ERIC Number: ED059988
Record Type: RIE
Publication Date: 1972-Feb
Reference Count: 0
An Analysis of Theories and Research in Nonverbal Communication.
Galloway, Charles M.
Neither teachers nor students have been instructed in the meaning of non-verbal communication. Several assumptions are presented regarding the nature of non-verbal communication. It has been difficult to do research and reporting in this field due to difficulty in data collection, the complexity of human communication, analization difficulty, inadequate measures of reliability and validity, and absence of useful categories. Recently, researchers and educators are investigating how non-verbal languages are learned, their unique forms in cultural expression, and creating observational instruments that describe classroom interaction.
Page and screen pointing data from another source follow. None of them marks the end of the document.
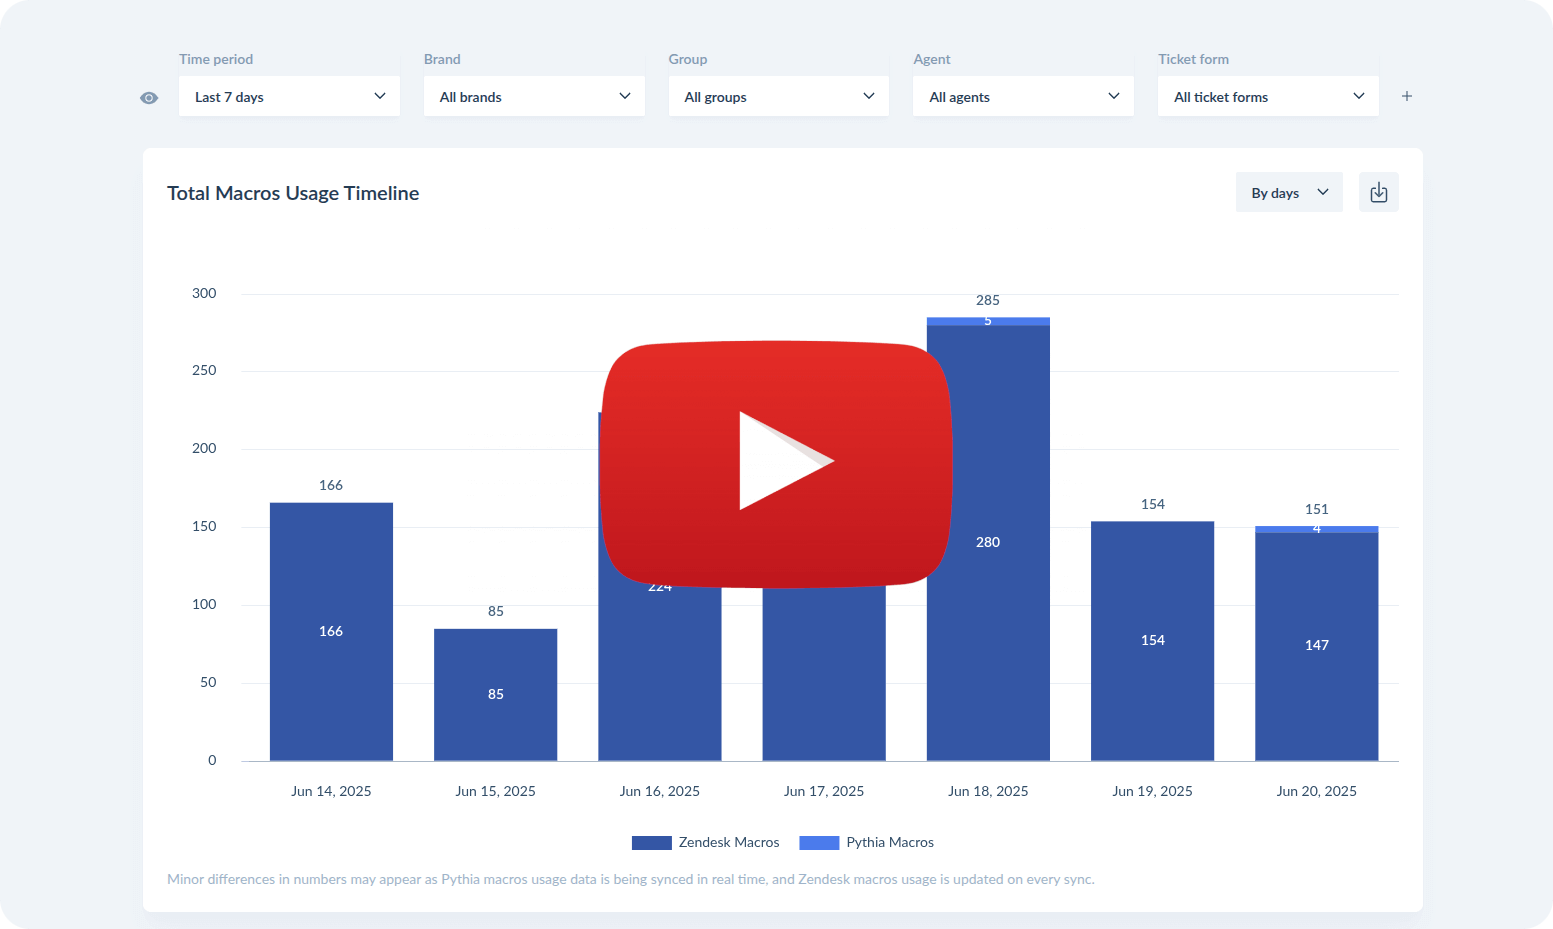Click the Jun 18, 2025 axis label

point(988,791)
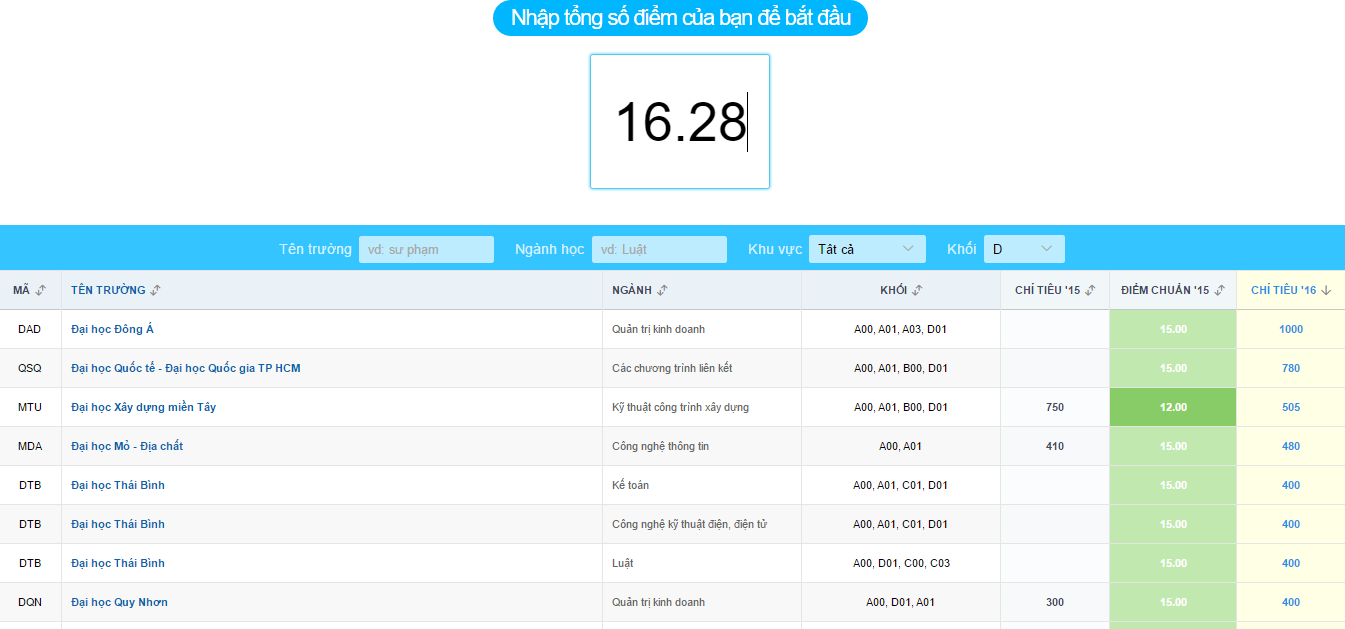The image size is (1345, 629).
Task: Click sort icon beside NGÀNH header
Action: point(662,290)
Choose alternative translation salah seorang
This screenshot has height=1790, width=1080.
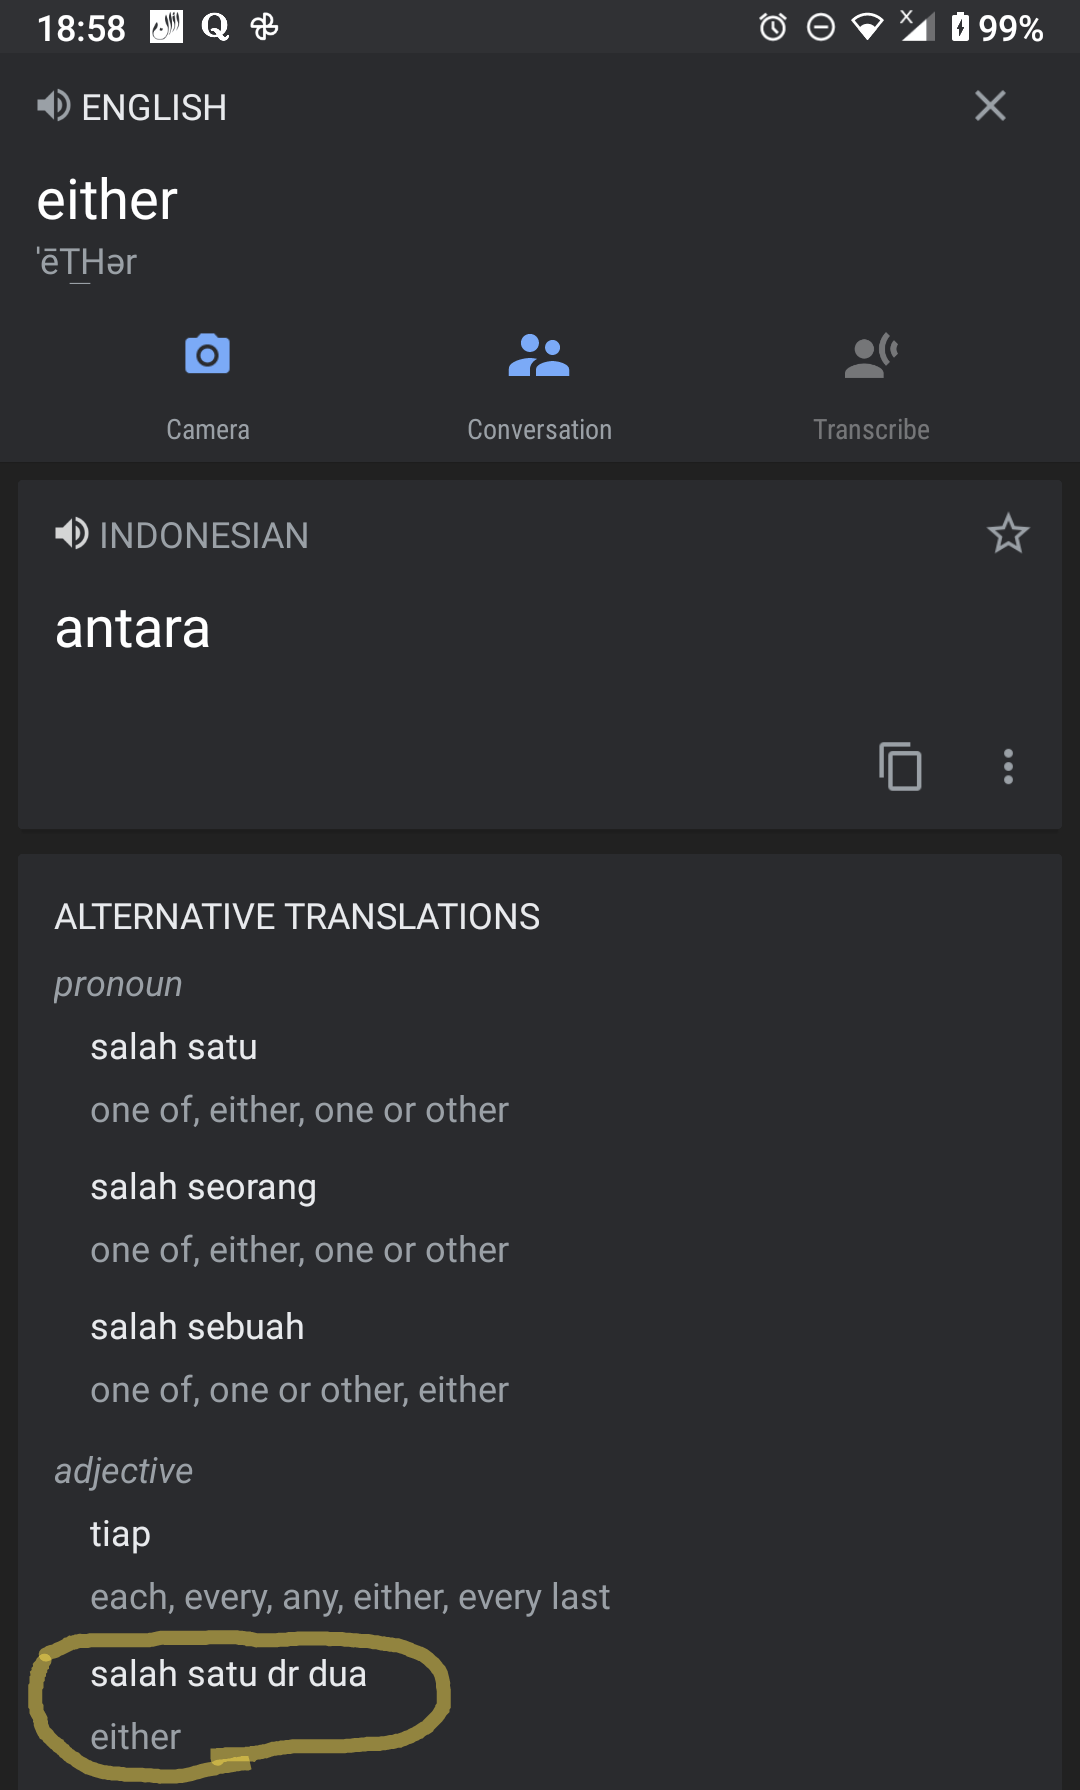[x=203, y=1187]
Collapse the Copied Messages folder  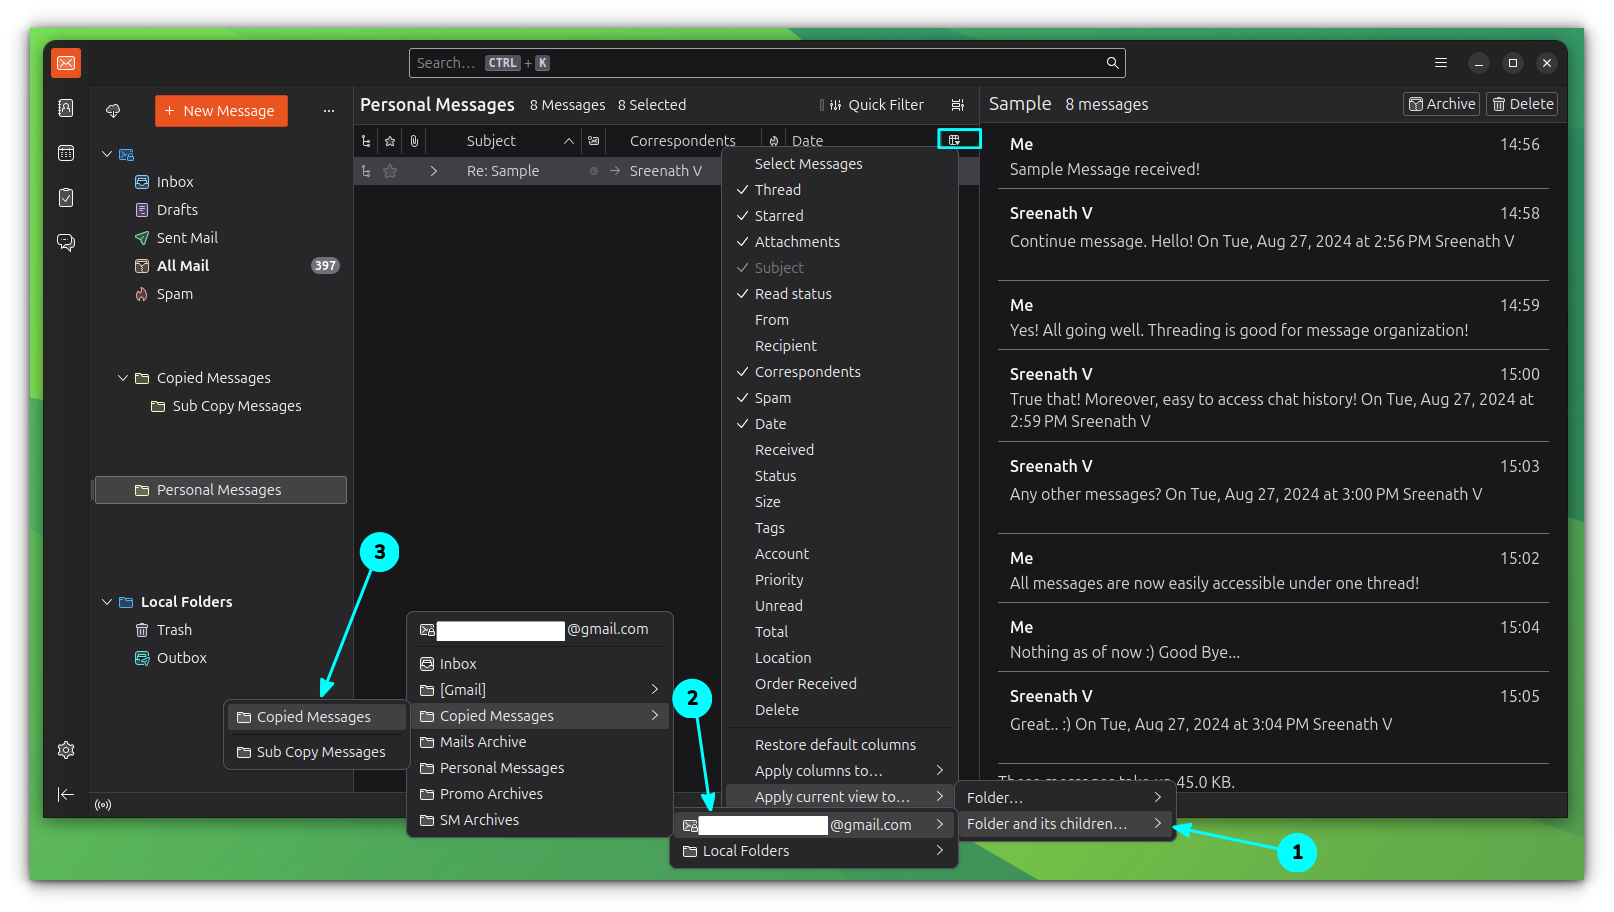click(123, 377)
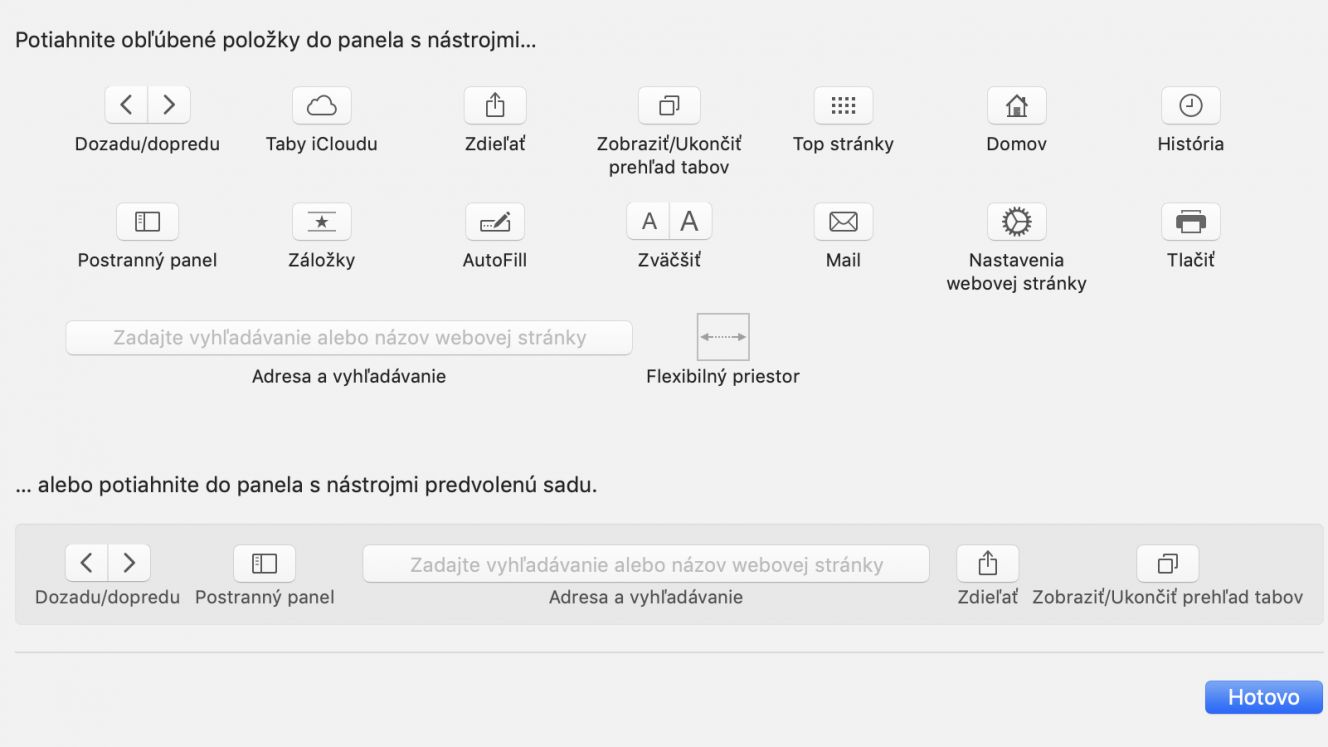The width and height of the screenshot is (1328, 747).
Task: Click the Zobraziť/Ukončiť prehľad tabov icon in the upper grid
Action: [x=669, y=105]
In the author's initial study of classroom non-verbal communication, he developed an observational system describing the consequences of non-verbal categories, the purpose of which was determining whether a reliable observational procedure could be developed. Categories were added, the advantage being economy of effort and abbreviated note-taking. Non-verbal training and skill development are in the beginning stages. By improving non-verbal skills, teachers learn their own behavior and its meanings and its meaning to students, and they learn to observe and detect non-verbal information from students. The importance of non-verbal behavior would emphasize teacher and student non-verbal cues and result in a better understanding the nature of teaching and learning. (JF)
Publication Type: N/A
Education Level: N/A
Sponsor: National Center for Educational Communication (DHEW/OE), Washington, DC.
Authoring Institution: ERIC Clearinghouse on Teacher Education, Washington, DC.